Arizona Atheist, one of my Skeptic Ink Network co-bloggers (who also runs a separate blog) has many posts dedicated to trashing my views and how I express them. And while none of this for me means anything but highest honor, while going over one such piece of “praise” (which I won’t link to), I came across this gem, left by a commentator but apparently expressing a view shared by him:
It’s funny how much NCNC tone has changed since that blog started. Compare the early stuff with the later. I think NCNC figured out that sensationalism and Muslim bashing gets far more attention than nuanced examinations of religion etc. Very sad.
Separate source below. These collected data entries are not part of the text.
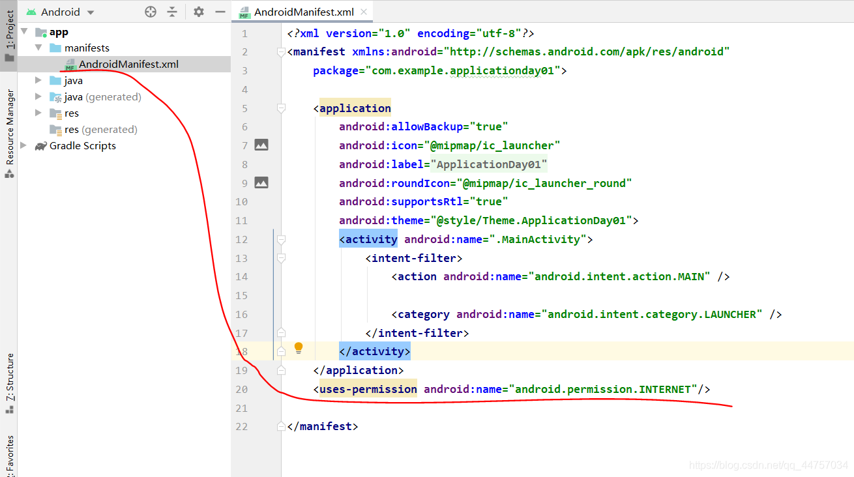Click the ic_launcher_round preview icon on line 9
Screen dimensions: 854x477
tap(261, 182)
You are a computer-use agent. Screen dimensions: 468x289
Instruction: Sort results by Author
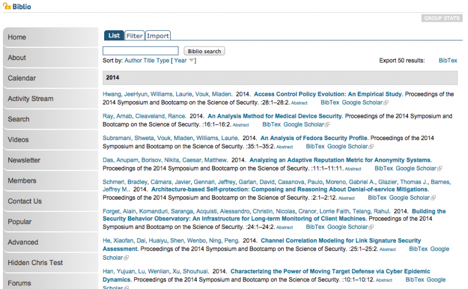pos(133,61)
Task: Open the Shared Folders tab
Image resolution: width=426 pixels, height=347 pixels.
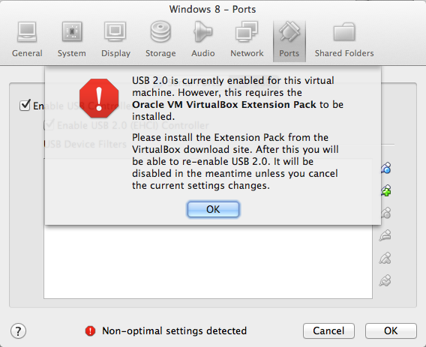Action: coord(344,40)
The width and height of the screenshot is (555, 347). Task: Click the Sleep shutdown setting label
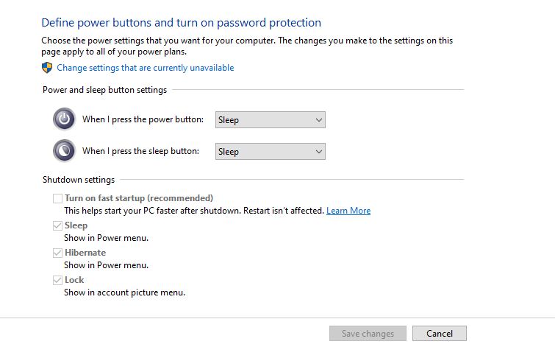pos(76,225)
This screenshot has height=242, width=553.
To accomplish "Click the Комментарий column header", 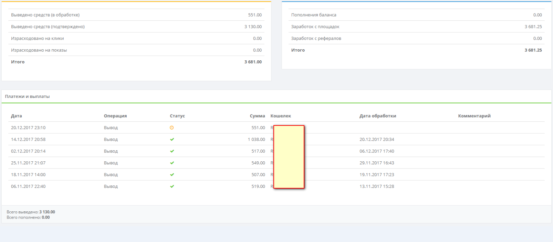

I found this rather puzzling. First, my views on Islam have not changed since I started this blog in the summer of 2012, and a glance at some of my earliest posts should be sufficient to show this. And while I am perhaps not the best person to make this determination, my tone probably hasn’t changed that much either, if the language used by those who disagree with me on things other than Islam (such as accusing me of not being “nuanced”) is any indication. Lastly, while I am not entirely sure how much attention a post on Islam would get compared to any other, the fact is that out of the 4 longest threads in this blog, 3 of them (including #1) have not been about Islam. What I do know is that how much attention I expect a post to get has very little to do with how much attention it actually gets. Lastly, the “Muslim bashing” accusation is rather silly, given that I have insisted we should identify and work with true reformist Muslims, as much as we should stop calling those who want us to accept Islam as is “moderates”.
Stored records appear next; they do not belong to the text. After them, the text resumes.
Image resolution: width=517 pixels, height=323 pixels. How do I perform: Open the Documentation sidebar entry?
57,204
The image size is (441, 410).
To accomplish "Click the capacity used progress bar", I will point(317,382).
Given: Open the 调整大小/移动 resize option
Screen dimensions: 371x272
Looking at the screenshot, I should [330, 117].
So why give so much time to a random concern trolling “psychoanalyst”? Because in fairness I do think he has a point-even though he doesn’t word it quite like that. Contrary to his claims, neither my views, nor my tone, have changed significantly since I started writing No Cross No Crescent. But there is no denying that my focus has shifted. I wrote about a wide variety of topics (from social justice to climate change) when I had just started. But over a period of several months, from spring to summer of 2013, most of my writings came to be about Islam, a trend that has continued since. So, what changed? What was my “ulterior motive”, if not getting attention?
I have written separately about my loss of faith. But now it appears that becoming antagonistic in particular to Islamic faith has its own story, as I did not start off that way despite having the dubious distinction of having been an atheist living under Islamist rule for a long time.
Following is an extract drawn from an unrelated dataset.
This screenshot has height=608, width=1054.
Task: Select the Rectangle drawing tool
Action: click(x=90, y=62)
The fact is, I personally missed this gradual shift as it happened (again, somehow like the loss of faith). It is only in retrospect that I notice it. But me being a “free will” denier, I must acknowledge the existence of outside factors that brought this about, if not conscious “motives”. And I suspect I know the answer: discovering the profound chasm in which many atheists, and in general liberals (the two overlap but certainly not completely), completely dismiss (if not excuse) the problems Islam has, while harshly examine every minor issue with Christianity and any particular one of its denominations. And while I always suspected this problem, with time I noticed it to be far more pervasive than I ever thought-and one I find myself in a position to expose. And hence I have found myself writing more and more about Islam, which was not how I planned things at the outset.
To say that my experience with how atheists approach Islam has been a disappointment would be an understatement. It goes way beyond the fact that I have been trashed by Arizona Atheist and some other of my own co-bloggers for saying Islam is the cause of violence and hence the problem cannot be expected to go away unless Islam is reformed. It even goes beyond the fact that countless atheists threw their own one time champion, Richard Dawkins, under the bus as soon as he pointed out some easily verifiable facts about Islam.
What has been the breaking point for me was to discover the shocking fact that some of the most unpleasant right wing Christian conservatives, such as Sean Hannity and Dinesh D’Souza, both of whom I have written about with contempt in the past, are actually the SANE ones when it comes to Islamic ideology and its basic disrespect for human rights, even though I certainly would expect the secular MSNBC presenters, such as Rachel Maddow or Chris Hayes, (or in the UK, the Gaurdian) to be those denouncing a system that treats women (quite literally) like decaying food and prescribes death by stoning as punishment for homosexuality. Unfortunately, in what has become a predictable pattern, when it comes to Islam most liberals simply stop being liberals.
And hence, I am thinking that my imperceptible but retrospectively definitive change in focus came as a result of this double standard.